Anyone can deploy DKIM, there is nothing unfair about the DKIM architecture.

The 'unfairness' that you appear to be complaining about is that DKIM solves a 
problem that only targets a relatively small number of Internet domains, 
although the effects of that attack are seen by everyone. 

Impersonation of a trusted brand is always going to assit a social engineering 
attack if this is possible. I do not understand the ideological calculus under 
which we should do nothing to protect consumers against attacks of this nature 
because we can't all have a trusted brand.
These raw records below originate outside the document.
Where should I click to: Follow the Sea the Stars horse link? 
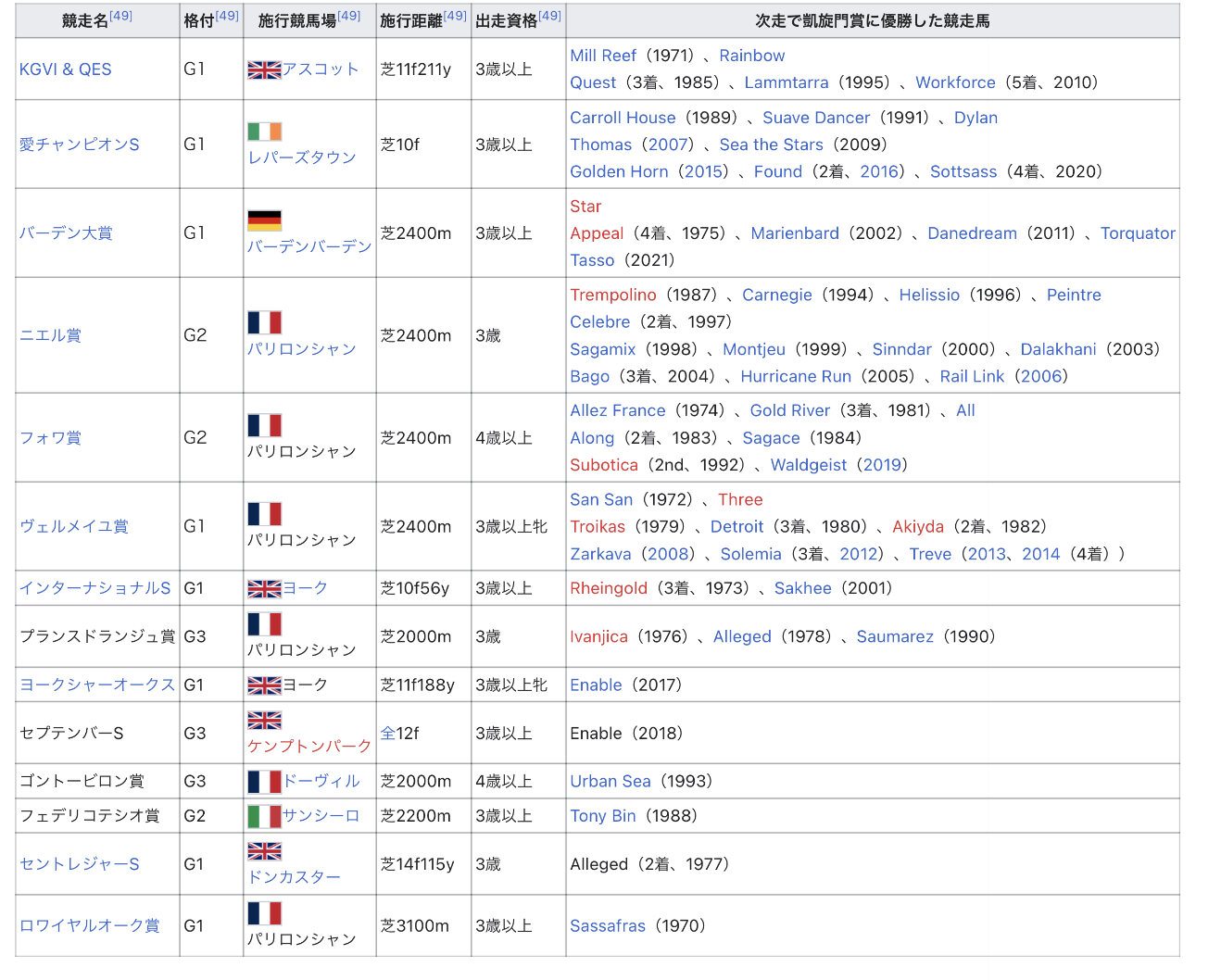[771, 144]
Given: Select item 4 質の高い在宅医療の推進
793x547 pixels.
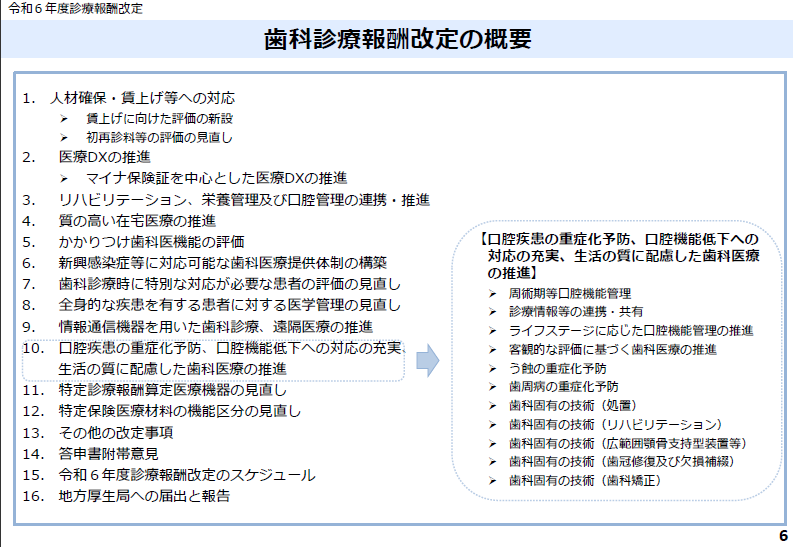Looking at the screenshot, I should (x=137, y=220).
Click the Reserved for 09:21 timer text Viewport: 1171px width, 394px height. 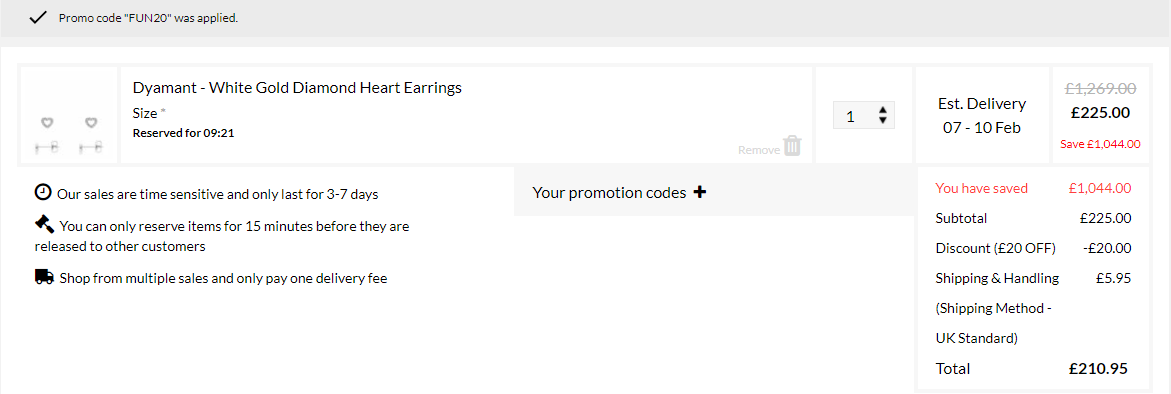click(184, 134)
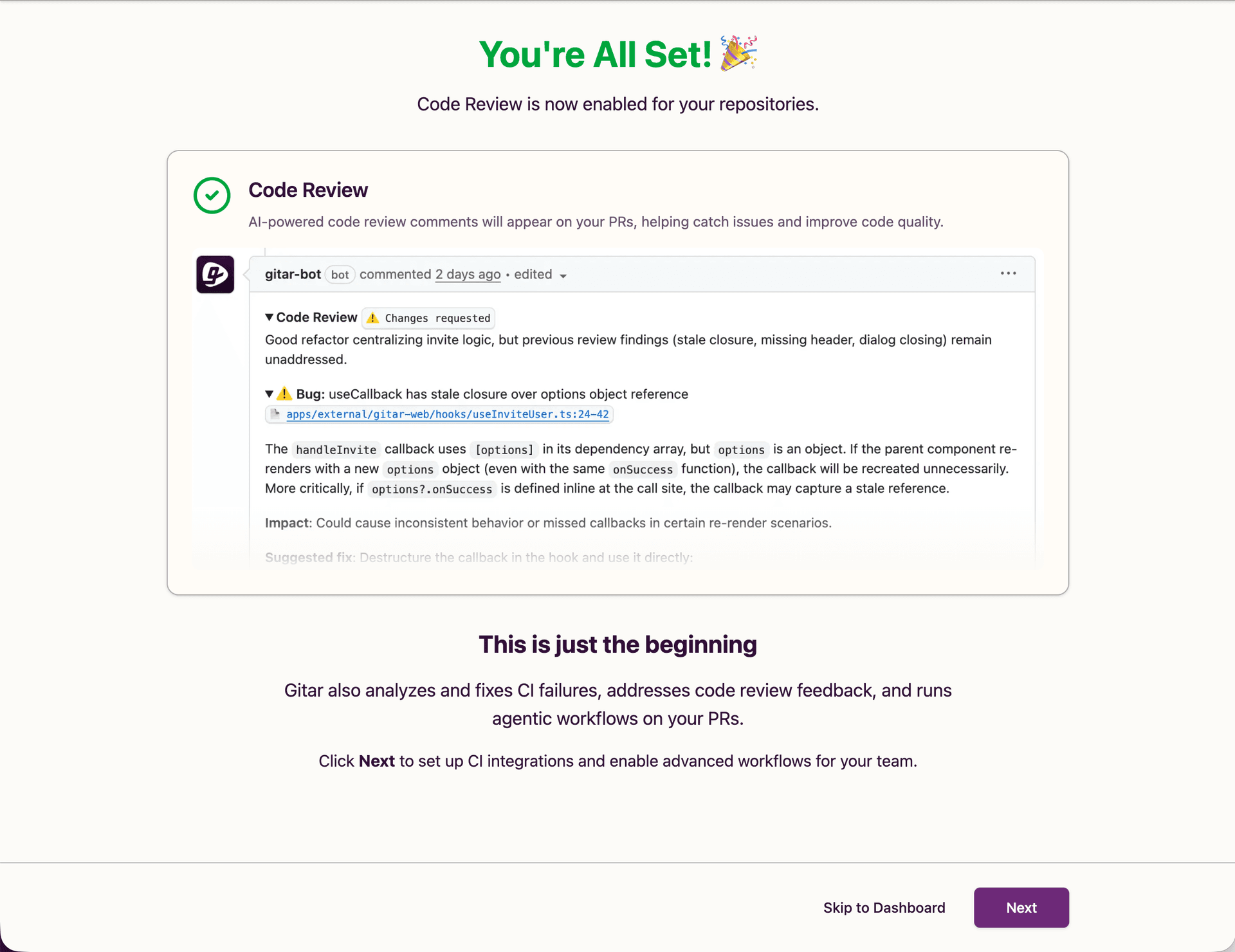Open the ellipsis menu on the bot comment

[x=1008, y=273]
-----Original Message-----
From: Keith Moore [mailto:moore(_at_)cs(_dot_)utk(_dot_)edu] 
Sent: Thursday, October 04, 2007 3:39 PM
To: Hallam-Baker, Phillip
Cc: Fred Baker; ietf(_at_)ietf(_dot_)org
Subject: Re: Spammers answering TMDA Queries

Hallam-Baker, Phillip wrote:
Absolutely, and in fact I see mailing list management as a natural
early adopter for DKIM filtering.

the problem I have with DKIM filtering is that it is only 
effective for domains that can reasonably insist that all of 
the mail originated by
users at that domain go through that domain's submission 
servers.   this
is a corner case, not the general case.   sure the spammers will learn
to not use DKIM domains, but they'll just move to other 
domains, and the vast majority of domains won't be able to 
use DKIM without seriously impairing their users' ability to 
send mail.  of course, some of the large ISPs and MSPs like 
it that way. 

frankly I don't think IETF should have backed a proposal that 
was so unfairly biased toward a particular business model.